**Vorliegender Textauszug**.
◆ ◆ ◆ ◆ ◆ ◆ ◆
Eigentlich sind sich alle einig: Jede Verallgemeinerung eines Verhaltens ist kontraproduktiv. Warum aber kommt es dann in Teilen der Hundeszene immer wieder zu einseitigen Pauschalisierungen? Ob “Alphakonzept” oder “Beschwichtigungsdebatte” – der Wolf muss leider für jede Verallgemeinerung herhalten. Wolf und Hund 1:1 gleichzusetzen ist jedoch schlichtweg abstrus. Gleiches gilt allerdings auch für die ständig praktizierte Verwechslung von Verhaltensvergleich und Gleichsetzung. Der Wolf in freier Wildbahn lebt weitestgehend unabhängig. Artgerecht für den Hund ist hingegen, eng mit dem Menschen zusammenzuleben.

Nichtsdestotrotz kann der Hund seine wölfischen Wurzeln kaum verleugnen. Hunde sind als territoriale, gruppen­orientierte Beutegreifer zu definieren. Erik Zimen sprach einst weise von den „zwei Seelen in der Brust des Hundes”. Die eine Seele ist dem Menschen zugewandt, die zweite reflektiert die wilde Seele eines leidenschaftlichen Jägers. Insofern gilt es beide Seiten der gleichen Medaille zu berücksichtigen, was einen Verhaltensvergleich von Wolf und Hund alternativlos erscheinen lässt. Substanziell geht es darum, verhaltenskundliche Erkenntnisse über kanidentypische Übereinstimmungen bzw. krasse Unterschiede zu sammeln: Hundetyp um Hundetyp, Funktionskreis um Funktionskreis.

Verständnis durch Aufzeigen von Verhaltenswurzeln
Zweifelsohne haben sich Hunde im Laufe der Haustierwerdung genetisch ausgeprägt verändert. Schon tönt es mancherorts etwas vorschnell: „Kenntnisse über Wolfsverhalten bringen nichts. Wer Hundeverhalten beurteilen will, sollte Hunde ­beobachten”. Gewiss, eine solche Hypothese ist schnell aufgestellt, durchdacht ist sie aber keineswegs. Vergessen werden nämlich zwei Tatsachen: Sowohl innerhalb des Haushundebestandes als auch unter Individuen der gleichen Hunderasse existiert eine enorme Verhaltensvielfalt. Demzufolge müssten alle diejenigen, die Wolf-Hund-Vergleiche ablehnen, konsequenterweise auch jeden Verhaltensvergleich interagierender und spielender Huskys, Rottweiler oder Dackel einstellen. Wer A sagt (Wolf und Hund sind zu verschieden, um sie zu vergleichen), müsste eigentlich auch B sagen ­(Hunderassen sind zu verschieden, um sie zu vergleichen).
◆ ◆ ◆ ◆ ◆ ◆ ◆
**Bereitgestellte Daten**.
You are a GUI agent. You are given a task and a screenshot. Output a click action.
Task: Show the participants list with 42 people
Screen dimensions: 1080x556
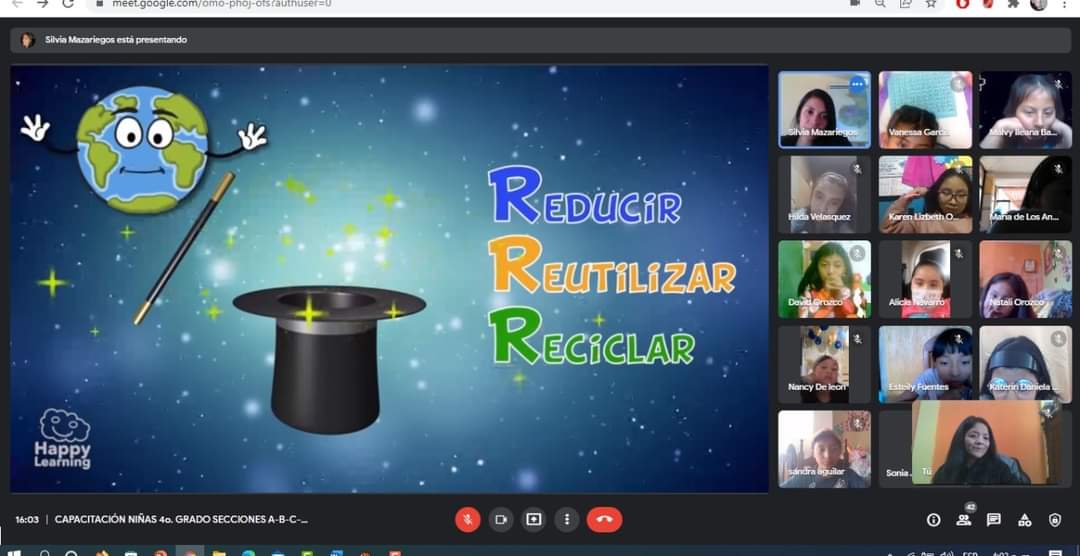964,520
◆ ◆ ◆ ◆ ◆ ◆ ◆
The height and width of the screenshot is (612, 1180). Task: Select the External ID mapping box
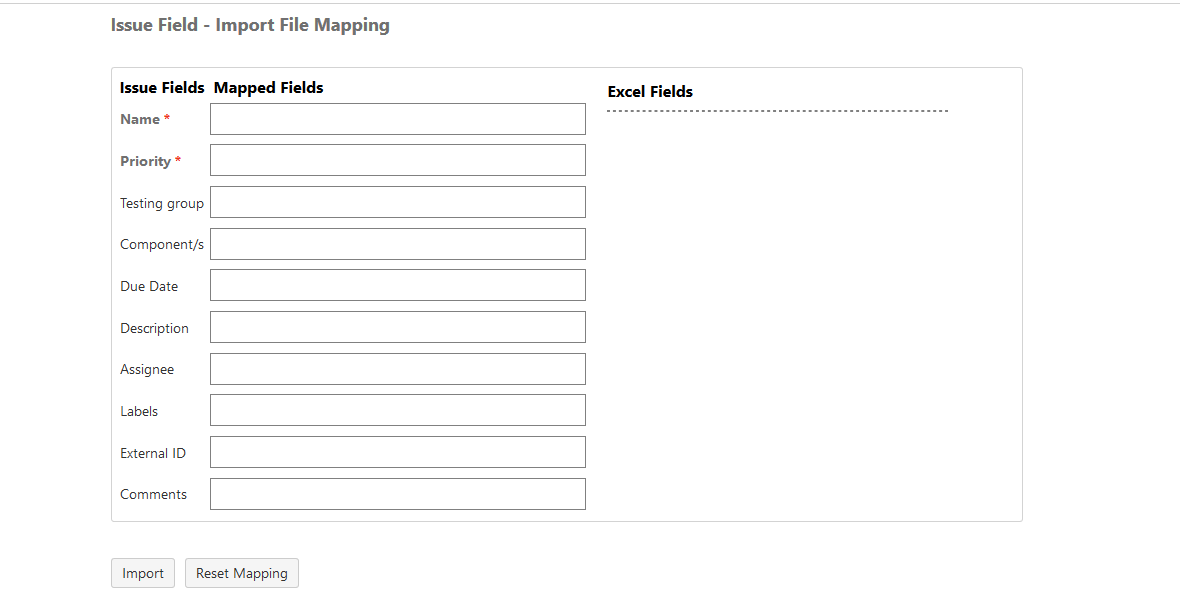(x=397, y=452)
◆ ◆ ◆ ◆ ◆ ◆ ◆
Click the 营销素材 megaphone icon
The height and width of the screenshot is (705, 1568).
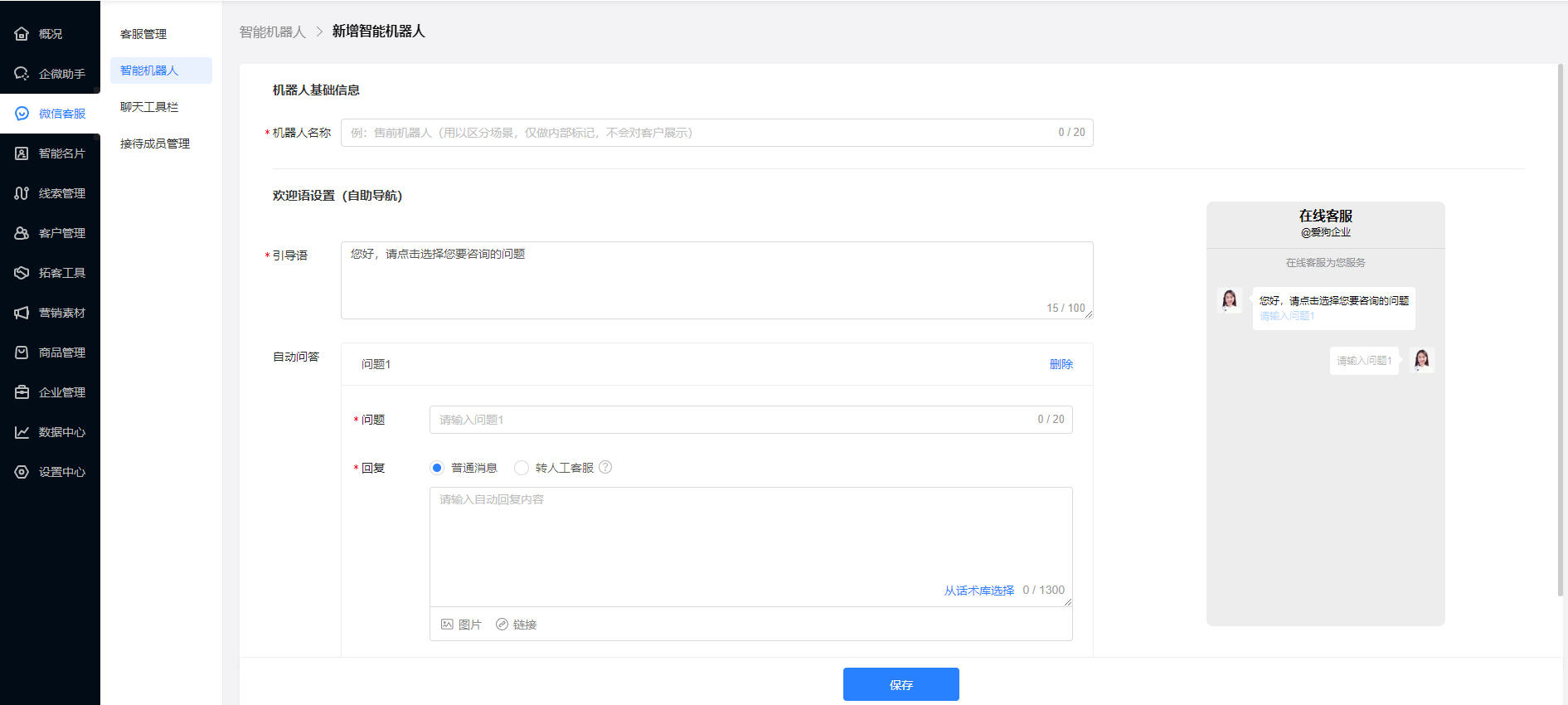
◆ ◆ ◆ ◆ ◆ ◆ ◆
**Zu erledigen**.
1. Übersetzen Sie den Satz „Der Wolf in freier Wildbahn lebt weitestgehend unabhängig.“ aus dem Textauszug ins Englische.
2. Beantworten Sie anhand des Textauszugs kurz die folgenden Fragen:
(a) Was ist laut dem Textauszug für den Hund artgerecht?
(b) Als was sind Hunde dem Textauszug zufolge zu definieren?
(c) Welche drei Hunderassen werden als Beispiele genannt?

**Die Lösungen**.
1. In the wild, the wolf lives largely independently.

2.
(a) Eng mit dem Menschen zusammenzuleben.
(b) Als territoriale, gruppenorientierte Beutegreifer.
(c) Huskys, Rottweiler und Dackel.